Vinay Prasad has always been picky about the pharmaceutical industry. He is not only strongly opposed to replacing end-of-market drugs with PSF, ORR, etc., but even finds some problems about Kymriah, whose effective rate is 80% to the end-line ALL, such as some patients can’t afford the treatment of the therapeutic center and the disease is too serious to wait for treatment programs. Therefore, Vinay Prasad published this article is not to simply calculate the cost for the manufacturers, but show the extreme distrust in their R&D cost data and to question the statement that high drug prices are aimed to continue the development of this argument.

As a result, Vinay Prasad decided to change his mind and approach by focusing on listed pharmaceutical companies that have only one drug approved by the FDA and using SEC filing data from the time when it was discovered or the initial acquisition of the drug to the drug’s approval to estimate the cost of a new drug developing and marketing.

The 10 drugs were approved by the FDA between March 2007 and October 2015. Five (50%) of the drugs (ponatinib, brentuximab vedotin, cabozantinib, ruxolitinib and eculizumab) was independently developed by the company, while the other five drugs were obtained from outside. With the exception of enzalutamide, all nine other drugs received orphan drug status from the FDA, with a median of 3.5 drugs out of 10 companies were in clinical development (range from 2 to 11) for the range covered by this study.

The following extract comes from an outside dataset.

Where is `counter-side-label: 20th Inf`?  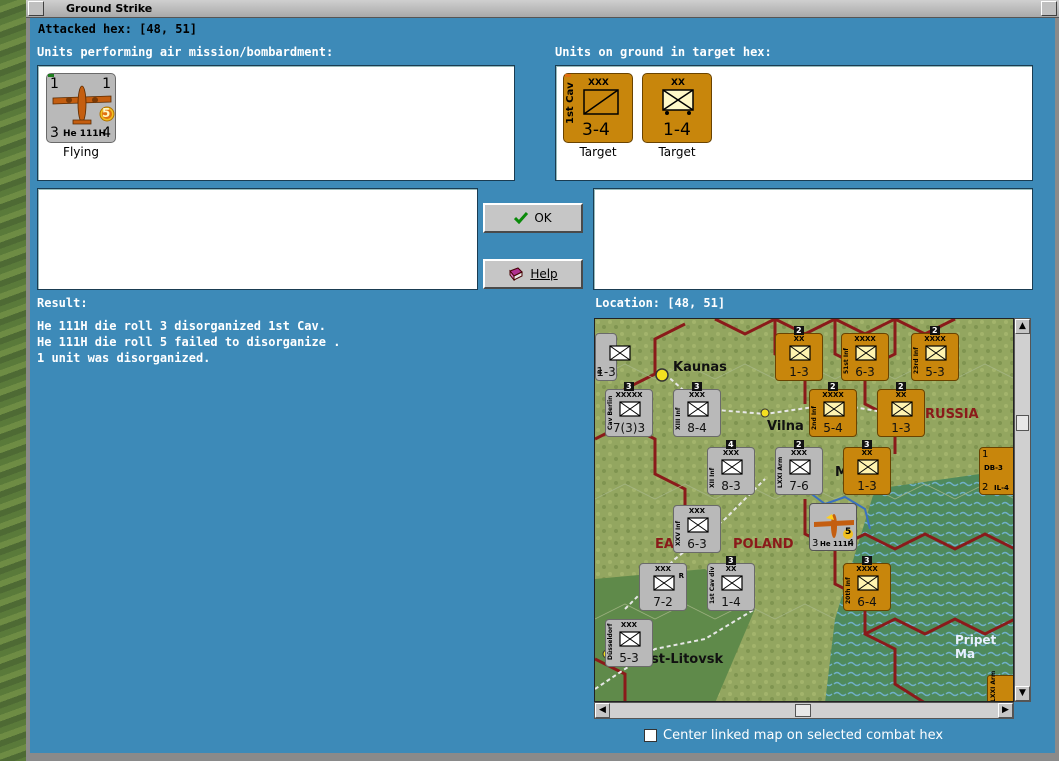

There are several external studies that support the universality of this analysis. Firstly, the median duration of drug discovery from compound discovery to approval was 7.3 years, and the span was very big (6-15 years), which was in line with the other studies. Secondly, the author analyzed the drugs approved in the past decade. 60% of the drugs were approved on the basis of progression-free survival or response rate (ie, alternative clinical endpoint), and 40% of the drugs were approved based on overall survival and the patient reported results or other endpoints. These percentages are similar to those of all recently approved cancer drugs based on alternative clinical endpoints. Thirdly, the author’s analysis covered new drugs (50%) and next in class (50%) drugs, a percentage similar to the percentage of newly approved next in class drugs. In other words, although the sample size is small, the data set for this study is similar to the general characteristics of approved cancer drugs.

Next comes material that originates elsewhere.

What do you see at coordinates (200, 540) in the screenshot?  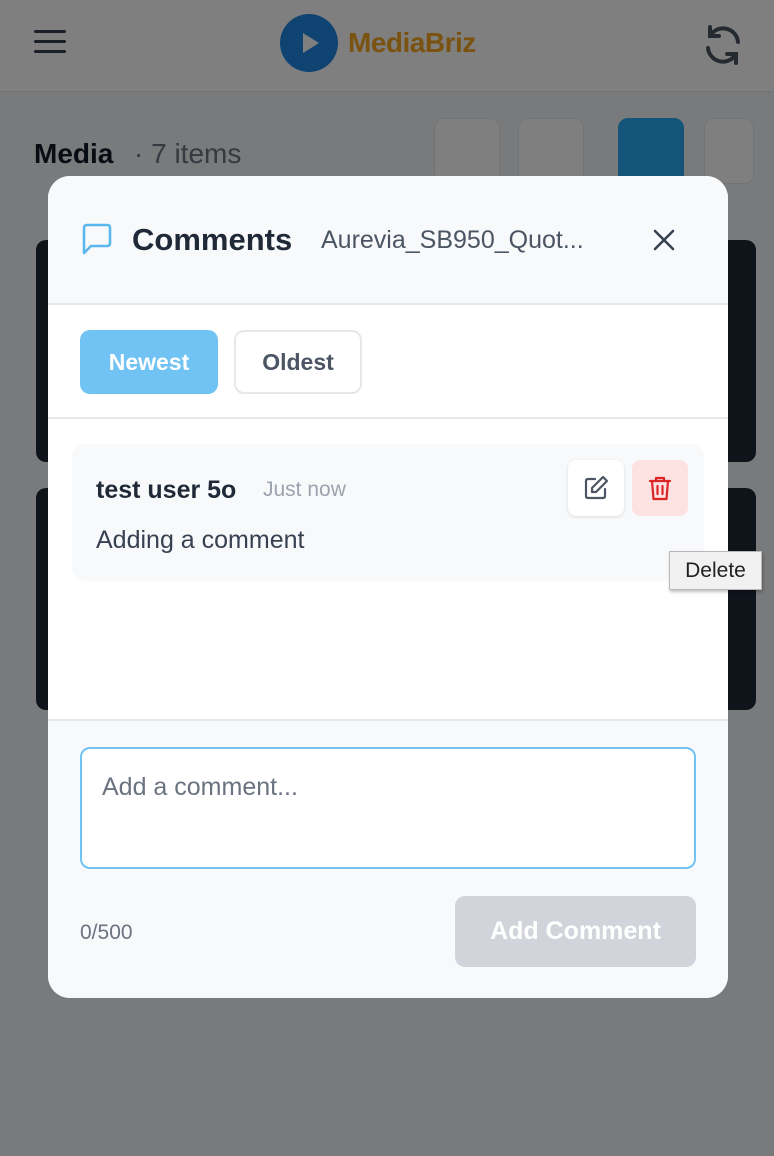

Another bright spot in the analysis is that sales of these drugs after approval are substantial. Revenues since the approval are as low as 203.1 million US dollars and as high as 22.275 billion US dollars. All 10 drugs are currently patent and/or market-exclusive and have a median duration of 4 years since approval. Previous statistics show that the average length of exclusivity on the oncology drug market is 14.3 years. As a result, the revenue from these 10 drugs will continue to increase over time, and the analysis in this article about the far more than approved R&D expenditures is consistent with the previous analysis. Their findings suggest that in the United States, the excess income earned surpasses the global R&D spending of many large pharmaceutical companies. However, this research method also has problems such as the opaque development data.

In general, the analysis provides a transparent estimate of R&D expenditure on cancer drugs and will have an impact on the current debate over drug pricing. However, there are industry sources said that in fact, there is no substantive relationship between the new drug costs and drug prices. Consumers’ (whether consumers or buyers) buying goods is not based on cost, but on the basis of value, otherwise, it is impossible for Ibrutinib whose development costs is only 390 million to get 21 billion sky-high prices with only half of its property. But drugs do differ from ordinary products. Firstly, patients’ lives will be in danger if they cannot afford the drug. Secondly, pricing power is usually not held by individual consumers, but by the government or insurance companies.